# ASSIGNED TASK
Return verbatim the run of lines that opens with the line holding "Dismiss the Staff Ready notification" and closes with the last line of the records.

# PROVIDED DATA
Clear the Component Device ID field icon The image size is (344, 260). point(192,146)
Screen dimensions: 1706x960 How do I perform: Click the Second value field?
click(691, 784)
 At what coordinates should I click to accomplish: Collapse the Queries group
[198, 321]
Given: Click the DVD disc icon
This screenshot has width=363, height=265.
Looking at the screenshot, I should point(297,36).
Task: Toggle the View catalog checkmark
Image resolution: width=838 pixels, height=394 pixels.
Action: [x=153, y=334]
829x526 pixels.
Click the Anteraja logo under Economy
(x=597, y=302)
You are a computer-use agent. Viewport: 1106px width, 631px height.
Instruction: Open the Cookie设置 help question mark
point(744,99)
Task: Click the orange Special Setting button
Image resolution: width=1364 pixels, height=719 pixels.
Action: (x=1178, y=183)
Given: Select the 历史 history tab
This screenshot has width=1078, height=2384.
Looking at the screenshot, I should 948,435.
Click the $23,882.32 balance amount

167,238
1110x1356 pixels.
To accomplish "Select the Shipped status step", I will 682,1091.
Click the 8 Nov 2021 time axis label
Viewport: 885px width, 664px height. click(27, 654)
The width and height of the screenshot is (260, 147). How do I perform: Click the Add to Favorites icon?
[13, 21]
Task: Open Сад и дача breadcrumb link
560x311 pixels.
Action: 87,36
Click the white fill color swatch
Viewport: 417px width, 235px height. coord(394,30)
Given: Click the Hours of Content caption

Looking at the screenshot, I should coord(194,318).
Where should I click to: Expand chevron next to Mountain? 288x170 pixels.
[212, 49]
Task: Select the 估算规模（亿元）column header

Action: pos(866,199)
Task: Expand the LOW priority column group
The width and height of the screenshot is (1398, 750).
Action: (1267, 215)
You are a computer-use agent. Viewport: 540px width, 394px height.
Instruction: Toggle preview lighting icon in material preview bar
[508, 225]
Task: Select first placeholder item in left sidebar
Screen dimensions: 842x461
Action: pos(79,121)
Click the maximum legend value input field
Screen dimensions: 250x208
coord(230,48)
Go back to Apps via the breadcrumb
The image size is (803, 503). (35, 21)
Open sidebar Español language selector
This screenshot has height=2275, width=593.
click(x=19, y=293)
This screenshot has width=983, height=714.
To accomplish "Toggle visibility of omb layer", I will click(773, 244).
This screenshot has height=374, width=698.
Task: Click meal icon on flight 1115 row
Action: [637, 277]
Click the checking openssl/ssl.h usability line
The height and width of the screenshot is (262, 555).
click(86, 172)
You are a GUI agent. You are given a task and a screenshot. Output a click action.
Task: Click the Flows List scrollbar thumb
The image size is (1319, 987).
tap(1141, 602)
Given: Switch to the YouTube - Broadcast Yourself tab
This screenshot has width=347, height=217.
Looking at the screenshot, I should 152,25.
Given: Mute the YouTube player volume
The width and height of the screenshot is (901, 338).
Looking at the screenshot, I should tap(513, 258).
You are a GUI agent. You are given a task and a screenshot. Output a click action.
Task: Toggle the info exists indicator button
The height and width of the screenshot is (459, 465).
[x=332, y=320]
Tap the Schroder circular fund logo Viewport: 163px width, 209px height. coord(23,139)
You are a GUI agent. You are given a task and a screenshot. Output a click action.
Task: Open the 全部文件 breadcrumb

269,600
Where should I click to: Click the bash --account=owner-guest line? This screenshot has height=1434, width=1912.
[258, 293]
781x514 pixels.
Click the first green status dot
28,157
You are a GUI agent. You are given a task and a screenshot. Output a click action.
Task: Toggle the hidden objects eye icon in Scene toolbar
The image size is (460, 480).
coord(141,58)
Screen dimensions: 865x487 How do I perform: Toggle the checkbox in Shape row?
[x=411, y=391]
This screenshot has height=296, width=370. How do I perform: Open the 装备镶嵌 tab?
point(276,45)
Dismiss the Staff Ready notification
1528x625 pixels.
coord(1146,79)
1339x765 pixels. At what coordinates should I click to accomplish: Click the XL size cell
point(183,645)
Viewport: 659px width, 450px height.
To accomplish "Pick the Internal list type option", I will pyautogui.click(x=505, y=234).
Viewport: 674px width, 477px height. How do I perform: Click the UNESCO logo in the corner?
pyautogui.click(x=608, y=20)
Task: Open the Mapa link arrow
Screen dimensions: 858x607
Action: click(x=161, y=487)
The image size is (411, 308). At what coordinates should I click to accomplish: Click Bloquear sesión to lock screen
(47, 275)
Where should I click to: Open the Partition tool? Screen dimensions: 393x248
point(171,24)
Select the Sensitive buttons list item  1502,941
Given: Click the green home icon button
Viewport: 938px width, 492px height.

# EXERCISE OUTPUT
Dismiss the Staff Ready notification
1528x625 pixels.
coord(1146,79)
1339x765 pixels. At what coordinates should I click to accomplish: Click the XL size cell
point(183,645)
Viewport: 659px width, 450px height.
To accomplish "Pick the Internal list type option", I will pyautogui.click(x=505, y=234).
Viewport: 674px width, 477px height. How do I perform: Click the UNESCO logo in the corner?
pyautogui.click(x=608, y=20)
Task: Open the Mapa link arrow
Screen dimensions: 858x607
Action: click(x=161, y=487)
The image size is (411, 308). At what coordinates should I click to accomplish: Click Bloquear sesión to lock screen
(47, 275)
Where should I click to: Open the Partition tool? Screen dimensions: 393x248
point(171,24)
Select the Sensitive buttons list item  1502,941
Given: Click the green home icon button
Viewport: 938px width, 492px height.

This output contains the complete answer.